Transit and labor leadership called for justice Tuesday as the trial of a man accused of brutally beating a subway station cleaner more than a year ago inched forward.
“Attacks on MTA workers have to be charged with the utmost seriousness,” chairman Janno Lieber said at a joint press conference with Transport Workers Union officials outside Bronx Criminal Court. “That means real penalties, that means dealing with recidivism, that means people can’t come back in the system and attack MTA workers again and again.”
MTA brass joined union members in the courtroom Tuesday at a status conference for Alexander Wright, the man accused of ambushing station cleaner Anthony Nelson in August 2022.
Nelson was working at the Pelham Bay Park station on the No. 6 train when cops say he came to the aid of several women Wright was harassing.
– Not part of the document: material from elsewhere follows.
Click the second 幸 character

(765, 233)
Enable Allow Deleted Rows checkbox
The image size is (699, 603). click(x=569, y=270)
Prosecutors say Wright then pounced on Nelson, slamming him to the ground, breaking the transit worker’s collarbone and nose.
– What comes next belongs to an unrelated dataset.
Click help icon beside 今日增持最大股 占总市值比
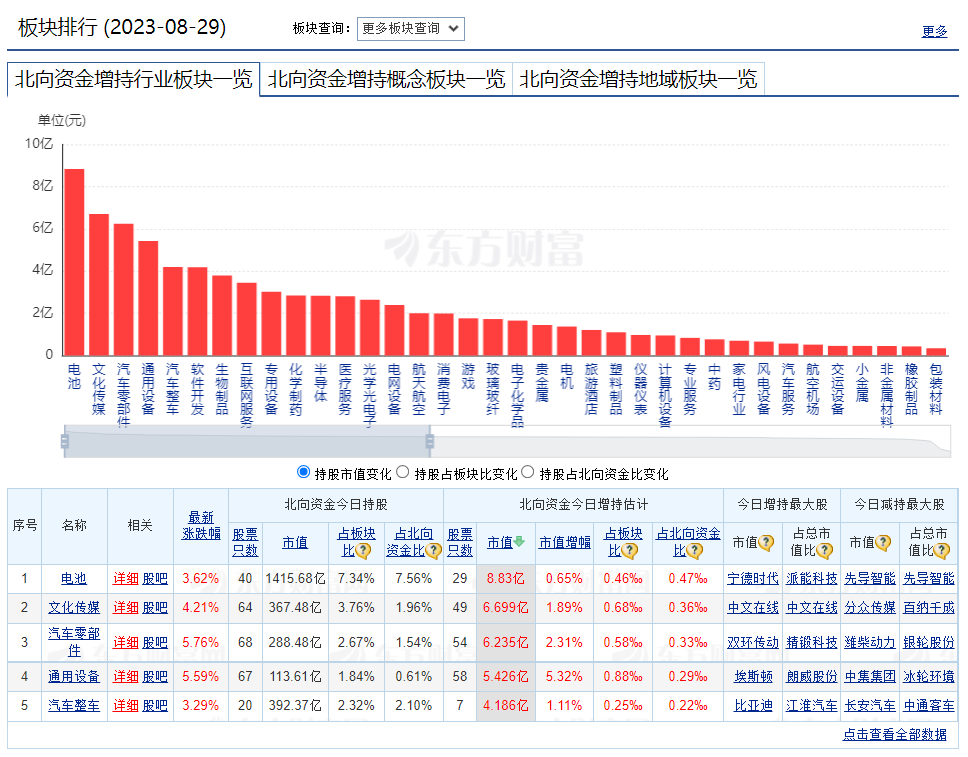968x757 pixels. point(824,550)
“This is someone who was an exemplary worker at the MTA,” Lieber said of Nelson, who stood with the transit boss at the podium. “He was brutally attacked.”
Robert Kelley, vice president of stations for the TWU, joined Nelson and Lieber.
“[Our] message is clear and concise,” the union leader said. “You put your hands on our workers, we’re coming after you, and we’re not going to settle for anything. We want you prosecuted to the full extent of the law.”
Wright’s case has been winding its way through Bronx Criminal Court after a protracted back-and-forth over his mental fitness to stand trial. Prosecutors said Tuesday that the trial is expected to proceed in early May.
Previously MTA officials have sought to ban Wright, whose rap sheet includes at least 13 prior arrests, from the city’s public transit system.
Wright’s status conference on Tuesday comes amid renewed concern over attacks on transit workers after several high-profile incidents, including last month’s slashing of an on-the-job subway conductor in Brooklyn.
Lieber and other transit brass have been involved in at least one meeting with prosecutorial staff from all five boroughs, the first in a planned series of meetings to reduce recidivism, part of Gov. Hochul’s subway safety plan announced last month.